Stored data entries

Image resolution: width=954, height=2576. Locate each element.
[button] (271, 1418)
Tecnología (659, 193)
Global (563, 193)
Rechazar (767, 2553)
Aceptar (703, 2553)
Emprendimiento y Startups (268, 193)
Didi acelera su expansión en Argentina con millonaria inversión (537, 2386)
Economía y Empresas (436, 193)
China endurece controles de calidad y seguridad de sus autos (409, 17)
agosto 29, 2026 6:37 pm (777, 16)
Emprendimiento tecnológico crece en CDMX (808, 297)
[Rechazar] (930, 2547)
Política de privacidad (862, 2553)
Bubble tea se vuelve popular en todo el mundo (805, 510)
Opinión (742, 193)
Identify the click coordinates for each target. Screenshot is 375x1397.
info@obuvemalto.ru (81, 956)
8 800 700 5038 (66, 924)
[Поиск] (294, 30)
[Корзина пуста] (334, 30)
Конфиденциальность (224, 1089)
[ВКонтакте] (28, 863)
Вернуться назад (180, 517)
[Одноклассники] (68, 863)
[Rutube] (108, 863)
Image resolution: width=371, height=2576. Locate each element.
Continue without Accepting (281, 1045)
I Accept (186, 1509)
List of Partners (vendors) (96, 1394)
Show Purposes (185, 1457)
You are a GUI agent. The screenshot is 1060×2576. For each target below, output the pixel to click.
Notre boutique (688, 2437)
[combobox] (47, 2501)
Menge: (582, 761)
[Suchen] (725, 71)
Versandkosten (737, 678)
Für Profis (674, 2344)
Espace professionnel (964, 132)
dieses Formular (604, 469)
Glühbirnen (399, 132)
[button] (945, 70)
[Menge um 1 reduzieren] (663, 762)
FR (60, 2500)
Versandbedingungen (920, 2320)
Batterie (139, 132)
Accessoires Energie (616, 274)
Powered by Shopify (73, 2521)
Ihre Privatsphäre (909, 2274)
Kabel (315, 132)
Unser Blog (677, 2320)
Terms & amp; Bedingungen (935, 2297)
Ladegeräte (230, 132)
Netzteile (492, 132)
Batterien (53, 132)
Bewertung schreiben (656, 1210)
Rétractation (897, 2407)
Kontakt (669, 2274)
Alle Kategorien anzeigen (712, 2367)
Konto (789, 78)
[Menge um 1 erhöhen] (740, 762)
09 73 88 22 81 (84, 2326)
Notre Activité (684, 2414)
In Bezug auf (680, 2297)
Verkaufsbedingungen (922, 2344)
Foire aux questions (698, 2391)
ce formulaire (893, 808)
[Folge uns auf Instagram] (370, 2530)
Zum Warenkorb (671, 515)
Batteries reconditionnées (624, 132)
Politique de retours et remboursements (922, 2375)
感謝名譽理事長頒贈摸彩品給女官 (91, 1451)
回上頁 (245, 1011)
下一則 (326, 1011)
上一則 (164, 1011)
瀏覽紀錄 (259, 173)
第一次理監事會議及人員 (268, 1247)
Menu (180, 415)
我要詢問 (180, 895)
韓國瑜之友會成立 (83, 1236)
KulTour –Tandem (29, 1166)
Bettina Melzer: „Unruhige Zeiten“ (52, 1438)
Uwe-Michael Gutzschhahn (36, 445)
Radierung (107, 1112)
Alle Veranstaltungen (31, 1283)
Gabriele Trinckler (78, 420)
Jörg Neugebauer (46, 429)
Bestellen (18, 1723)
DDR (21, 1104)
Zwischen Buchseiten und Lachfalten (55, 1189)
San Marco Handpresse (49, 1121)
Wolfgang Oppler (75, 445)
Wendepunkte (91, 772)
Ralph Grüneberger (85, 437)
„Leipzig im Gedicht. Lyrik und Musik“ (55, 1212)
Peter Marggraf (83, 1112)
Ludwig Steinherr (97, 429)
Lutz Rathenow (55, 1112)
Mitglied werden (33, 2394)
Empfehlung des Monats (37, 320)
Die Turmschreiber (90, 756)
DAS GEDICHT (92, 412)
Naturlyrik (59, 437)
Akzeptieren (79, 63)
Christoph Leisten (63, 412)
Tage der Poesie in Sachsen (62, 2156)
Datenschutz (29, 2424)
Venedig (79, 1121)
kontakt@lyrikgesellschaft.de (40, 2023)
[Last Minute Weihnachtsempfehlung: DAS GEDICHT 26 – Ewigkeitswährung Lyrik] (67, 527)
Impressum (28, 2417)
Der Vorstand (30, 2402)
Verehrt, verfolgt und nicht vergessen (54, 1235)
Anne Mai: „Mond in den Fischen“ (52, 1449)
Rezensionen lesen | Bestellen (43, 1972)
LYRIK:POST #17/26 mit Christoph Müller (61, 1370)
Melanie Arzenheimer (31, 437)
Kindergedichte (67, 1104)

Work request:
The response has to match the data exactly, line for line.

Answer below:
Image resolution: width=954, height=2576. Locate each element.
[button] (271, 1418)
Tecnología (659, 193)
Global (563, 193)
Rechazar (767, 2553)
Aceptar (703, 2553)
Emprendimiento y Startups (268, 193)
Didi acelera su expansión en Argentina con millonaria inversión (537, 2386)
Economía y Empresas (436, 193)
China endurece controles de calidad y seguridad de sus autos (409, 17)
agosto 29, 2026 6:37 pm (777, 16)
Emprendimiento tecnológico crece en CDMX (808, 297)
[Rechazar] (930, 2547)
Política de privacidad (862, 2553)
Bubble tea se vuelve popular en todo el mundo (805, 510)
Opinión (742, 193)
Identify the click coordinates for each target. Screenshot is 375x1397.
info@obuvemalto.ru (81, 956)
8 800 700 5038 (66, 924)
[Поиск] (294, 30)
[Корзина пуста] (334, 30)
Конфиденциальность (224, 1089)
[ВКонтакте] (28, 863)
Вернуться назад (180, 517)
[Одноклассники] (68, 863)
[Rutube] (108, 863)
Image resolution: width=371, height=2576. Locate each element.
Continue without Accepting (281, 1045)
I Accept (186, 1509)
List of Partners (vendors) (96, 1394)
Show Purposes (185, 1457)
You are a GUI agent. The screenshot is 1060×2576. For each target below, output the pixel to click.
Notre boutique (688, 2437)
[combobox] (47, 2501)
Menge: (582, 761)
[Suchen] (725, 71)
Versandkosten (737, 678)
Für Profis (674, 2344)
Espace professionnel (964, 132)
dieses Formular (604, 469)
Glühbirnen (399, 132)
[button] (945, 70)
[Menge um 1 reduzieren] (663, 762)
FR (60, 2500)
Versandbedingungen (920, 2320)
Batterie (139, 132)
Accessoires Energie (616, 274)
Powered by Shopify (73, 2521)
Ihre Privatsphäre (909, 2274)
Kabel (315, 132)
Unser Blog (677, 2320)
Terms & amp; Bedingungen (935, 2297)
Ladegeräte (230, 132)
Netzteile (492, 132)
Batterien (53, 132)
Bewertung schreiben (656, 1210)
Rétractation (897, 2407)
Kontakt (669, 2274)
Alle Kategorien anzeigen (712, 2367)
Konto (789, 78)
[Menge um 1 erhöhen] (740, 762)
09 73 88 22 81 (84, 2326)
Notre Activité (684, 2414)
In Bezug auf (680, 2297)
Verkaufsbedingungen (922, 2344)
Foire aux questions (698, 2391)
ce formulaire (893, 808)
[Folge uns auf Instagram] (370, 2530)
Zum Warenkorb (671, 515)
Batteries reconditionnées (624, 132)
Politique de retours et remboursements (922, 2375)
感謝名譽理事長頒贈摸彩品給女官 (91, 1451)
回上頁 (245, 1011)
下一則 (326, 1011)
上一則 (164, 1011)
瀏覽紀錄 (259, 173)
第一次理監事會議及人員 (268, 1247)
Menu (180, 415)
我要詢問 (180, 895)
韓國瑜之友會成立 (83, 1236)
KulTour –Tandem (29, 1166)
Bettina Melzer: „Unruhige Zeiten“ (52, 1438)
Uwe-Michael Gutzschhahn (36, 445)
Radierung (107, 1112)
Alle Veranstaltungen (31, 1283)
Gabriele Trinckler (78, 420)
Jörg Neugebauer (46, 429)
Bestellen (18, 1723)
DDR (21, 1104)
Zwischen Buchseiten und Lachfalten (55, 1189)
San Marco Handpresse (49, 1121)
Wolfgang Oppler (75, 445)
Wendepunkte (91, 772)
Ralph Grüneberger (85, 437)
„Leipzig im Gedicht. Lyrik und Musik“ (55, 1212)
Peter Marggraf (83, 1112)
Ludwig Steinherr (97, 429)
Lutz Rathenow (55, 1112)
Mitglied werden (33, 2394)
Empfehlung des Monats (37, 320)
Die Turmschreiber (90, 756)
DAS GEDICHT (92, 412)
Naturlyrik (59, 437)
Akzeptieren (79, 63)
Christoph Leisten (63, 412)
Tage der Poesie in Sachsen (62, 2156)
Datenschutz (29, 2424)
Venedig (79, 1121)
kontakt@lyrikgesellschaft.de (40, 2023)
[Last Minute Weihnachtsempfehlung: DAS GEDICHT 26 – Ewigkeitswährung Lyrik] (67, 527)
Impressum (28, 2417)
Der Vorstand (30, 2402)
Verehrt, verfolgt und nicht vergessen (54, 1235)
Anne Mai: „Mond in den Fischen“ (52, 1449)
Rezensionen lesen | Bestellen (43, 1972)
LYRIK:POST #17/26 mit Christoph Müller (61, 1370)
Melanie Arzenheimer (31, 437)
Kindergedichte (67, 1104)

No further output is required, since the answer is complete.